Die 23-Jährige, die gegen 11 Uhr aus ihrem schwarzen Mercedes steigt, findet den Blitzmarathon auch gut. Sie habe ihn nur bei der Einfahrt auf die Saarlandstraße vergessen. „Heute morgen habe ich noch davon gelesen“, sagt sie wie zur Entschuldigung. „Mein Tacho hat Tempo 64 gezeigt, also sind es 61, abzüglich der Toleranz“, rechnet sie laut, während ein Polizeischüler ihren Fahrzeug- und Führerschein abgleicht. Doch sie hat Glück, auch wenn es am Ordnungsgeld nichts ändert, der Radarwagen hat nur 59 km/h gemessen.

Fallak und Witt sind sich einig: Einen zweiten Blitzmarathon sollte es geben, wenn er denn wieder bundesweit veranstaltet werde. Die Aktion dürfe keine einmalige blieben, sagt Witt. Allerdings verweisen die beiden Beamten auch auf den hohen Personalaufwand. „Wir haben allein 300 Kollegen aus der Bereitschaftspolizei im Einsatz, da müssen andere Einsätze zurücktreten“, heißt es in der hohen Runde.

Immer die gleichen Ausreden

Die Ausreden der Zuschnellfahrer seien am Donnerstag immer die gleichen gewesen, sagt Sandra Levgrün, Sprecherin in der Pressestelle der Polizei am Nachmittag: „Eigentlich weiß ich es ja; ich habe geträumt; ich war abgelenkt.“ Immerhin sei das Thema in den Medien mehr als präsent gewesen. Bei der 28-jährigen Studentin Nerjes Abu Seris muss die Mutter aus Casablanca, die sie soeben vom Flughafen abholte und mit der sie im Gespräch vertieft war, als Erklärung herhalten.

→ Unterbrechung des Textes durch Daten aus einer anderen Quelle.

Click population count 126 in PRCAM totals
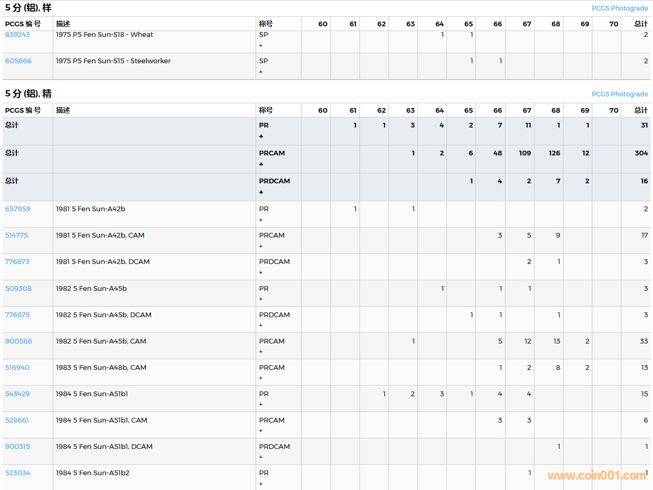653x490 pixels. pyautogui.click(x=554, y=153)
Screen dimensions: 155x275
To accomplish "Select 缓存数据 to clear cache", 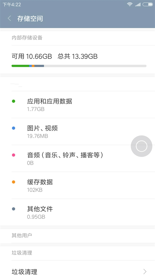I will click(x=40, y=182).
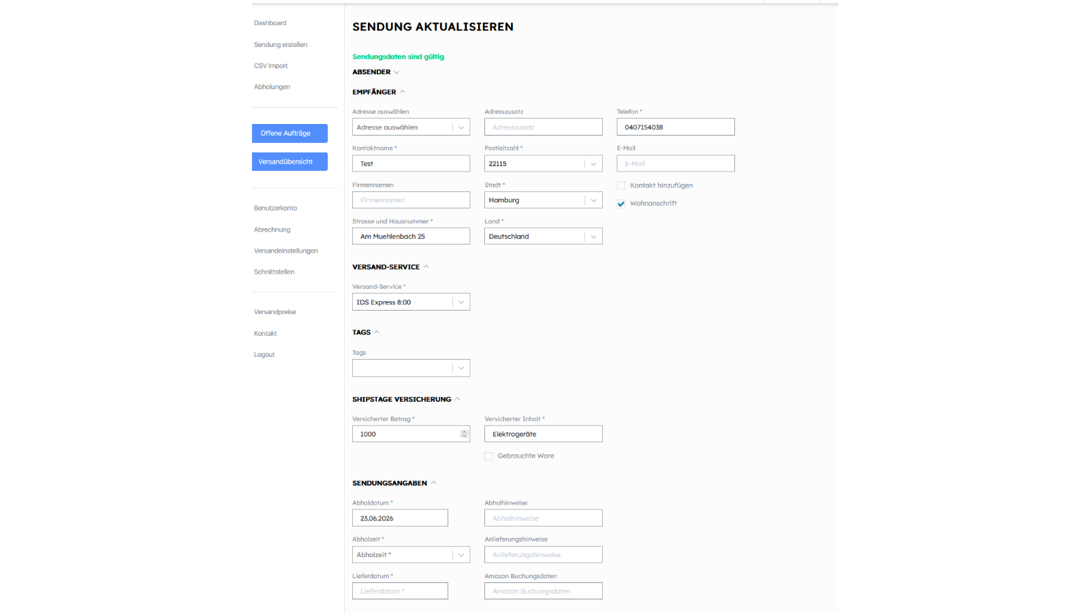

Polizeimeisteranwärter Sahling lässt ihr die Wahl: Wenn sie die Geschwindigkeitsüberschreitung noch vor Ort zugebe, dann bekomme sie den Überweisungsbogen gleich mit, belehrt er sie. Andernfalls werde ihr ein Anhörungsbogen zugeschickt. Frau Abu Seris hat keine Lust auf Bürokratie: „Ich gebe es zu“, sagt sie und muss lachen. Sahling holt den Bogen. Für ihn und seine Kollegen ist gegen 14 Uhr Schluss, der Kontrollposten wird abgebaut. Ein richtiger Raser war nicht dabei. Tempo 67 fuhr der Schnellste an diesem Vormittag an der Saarlandstraße. An anderen Tagen wohl nur ein Durchschnittswert.